Sculptures shine in film

TREFOR Prest's sculptures will feature in a film starring David Wenham.

Melbourne-based film maker Paul Cox spent a week shooting in Mr Prest's workshop with Wenham, who rose to fame after his role as "Diver Dan" in ABC television series Sea Change, playing the part of a sculptor.

Mr Prest is an artist based in Strangways whose work has been influenced by memories of a childhood spent frequenting the docks in a Welsh coal port.

Mr Prest's wife Belinda said it was exciting to have Wenham at their studio.

"For a whole week Paul Cox filmed his new film there, Force of Destiny, which is based on Paul Cox's journey with liver cancer and a liver transplant," she said.

"The main character is a sculptor and he's used Trefor's studio as the basis for that character.

"So in doing the filming, the sculptor, who the actor was actually David Wenham, he was working on one of Trefor's sculptures.

"We've had a great time."

Mrs Prest said some of her husband's works were used during filming.

"It's just been very exciting because it's a peer group that you would respect because of their skill level in their craft," she said.

"And David Wenham has actually purchased two pieces."

A selection of Mr Prest's works are on show at the La Trobe University Visual Arts Centre and form the exhibition Fabricated Memories.

The sculptures are fabricated from components made in Mr Trefor's workshop using various engineering techniques including forging, turning, riveting, pressing and welding with some woodworking and sewing thrown in.

No found objects are used.

"It's quite labor intensive work," Mr Prest said.

"They've all got to do with the human body.

Australian actor David Wenham uses works in his new role

They've all got to do with the human body.
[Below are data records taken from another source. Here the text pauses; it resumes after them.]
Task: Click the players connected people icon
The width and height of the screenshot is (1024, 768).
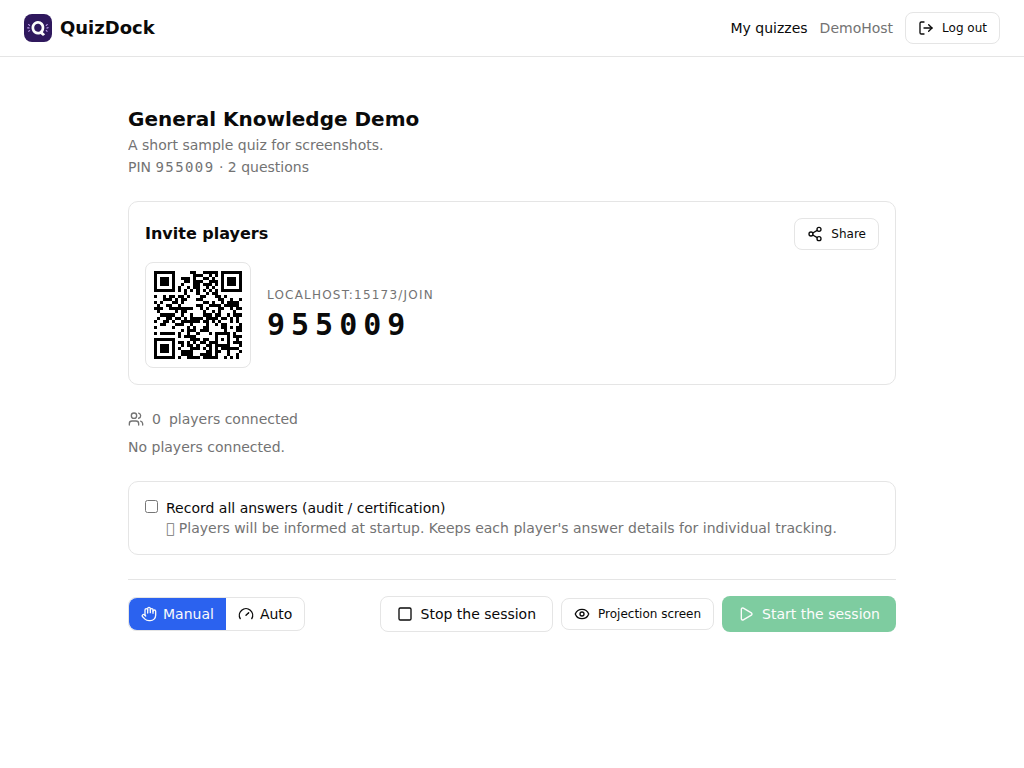Action: pos(136,419)
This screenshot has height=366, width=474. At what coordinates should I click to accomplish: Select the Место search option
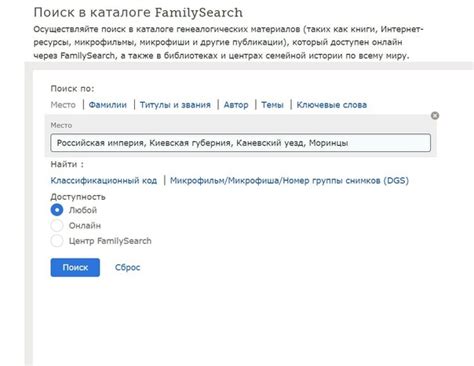click(63, 105)
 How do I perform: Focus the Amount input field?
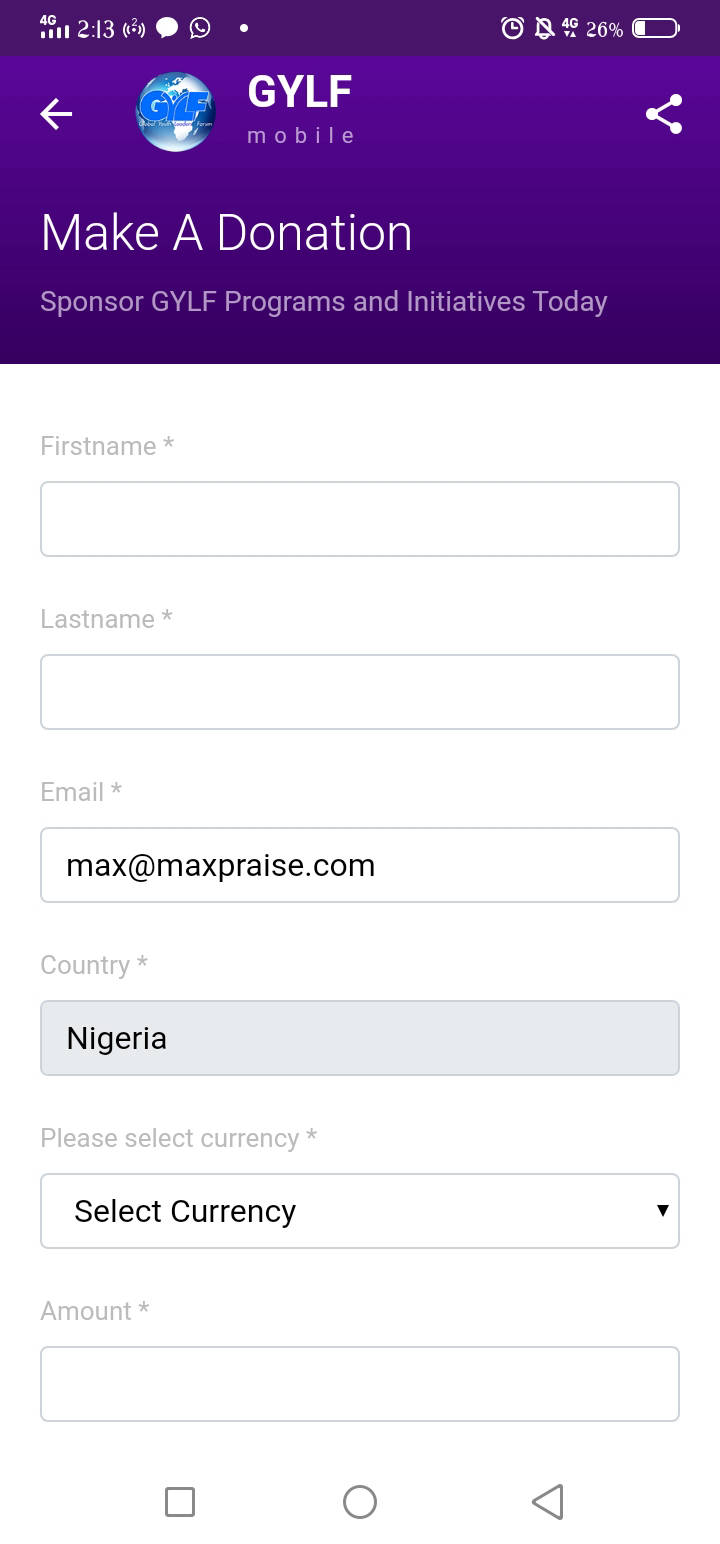coord(360,1384)
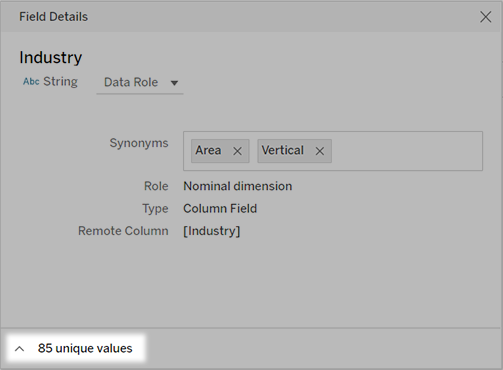Select the Vertical synonym chip
Screen dimensions: 503x370
pos(283,150)
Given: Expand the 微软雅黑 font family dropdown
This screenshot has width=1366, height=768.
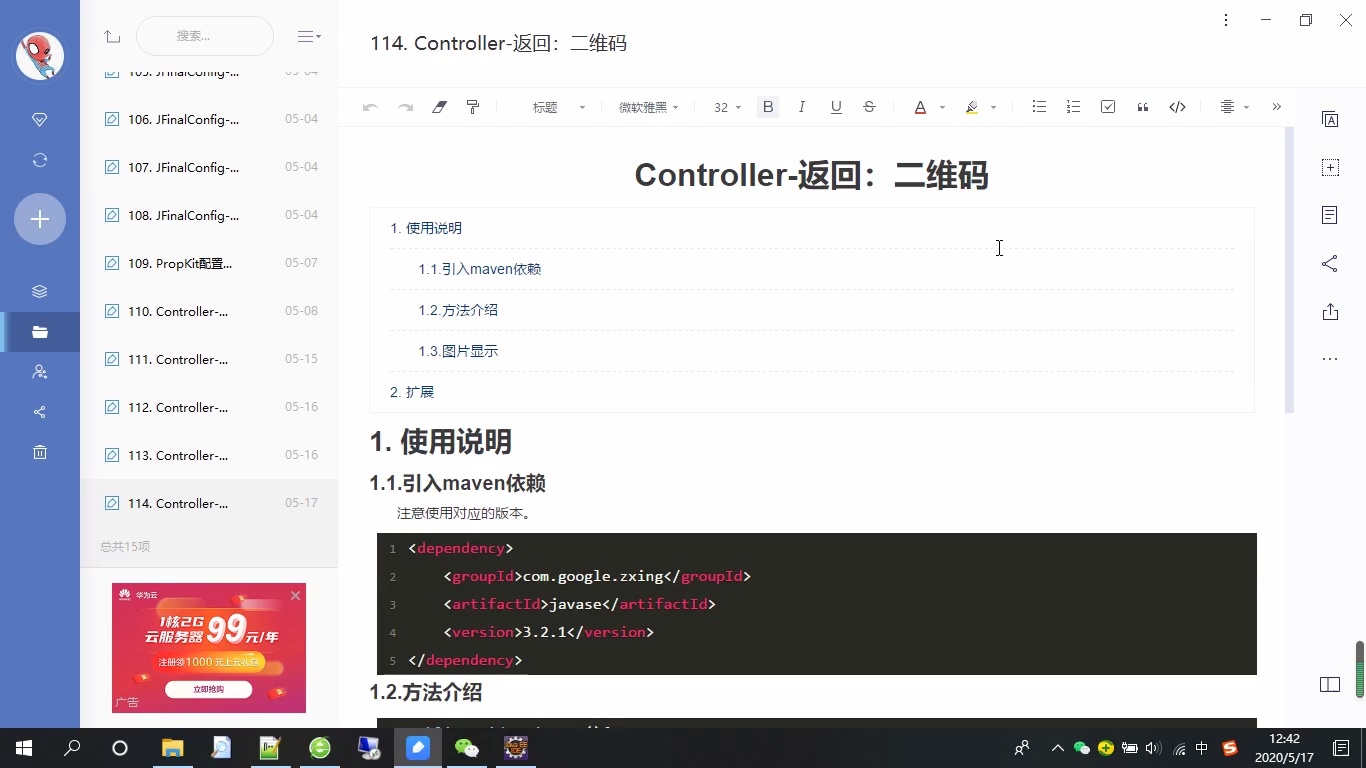Looking at the screenshot, I should click(x=648, y=106).
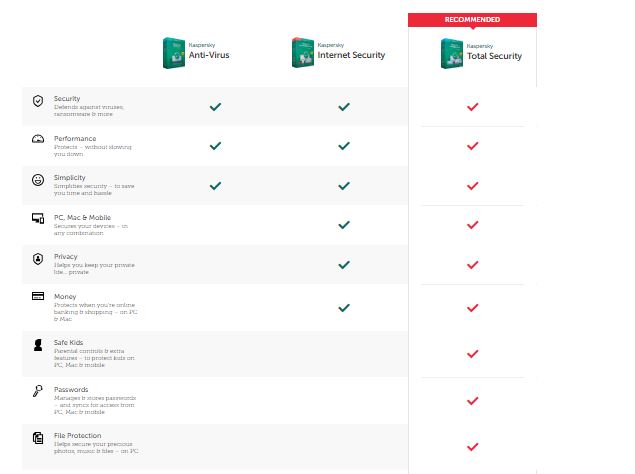
Task: Click the Security shield icon
Action: coord(38,101)
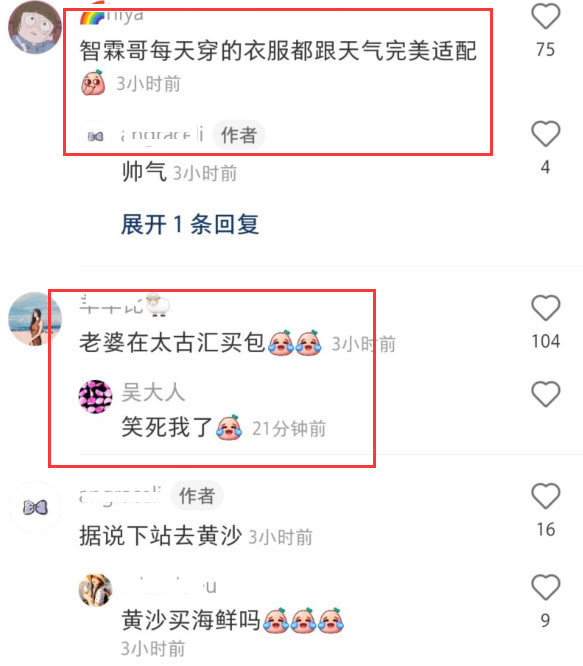The width and height of the screenshot is (583, 666).
Task: Like the 据说下站去黄沙 comment
Action: pos(546,496)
It's just whatever I'm thinking about at the time. - Trefor Prest

"It's just whatever I'm thinking about at the time."

The exhibition at the La Trobe University Visual Arts Centre is on show until April 27.

Visual Arts Centre managing curator Paul Northam said this year's program included a variety of contemporary exhibitions focusing on drawings, sculpture, photography, painting, craft and design.

"It's another strong program this year and a couple of pretty significant changes at the VAC," he said.

"The big news for us this year is that we're extending the exhibitions."

Exhibitions in the gallery's front space will now be on show for two months.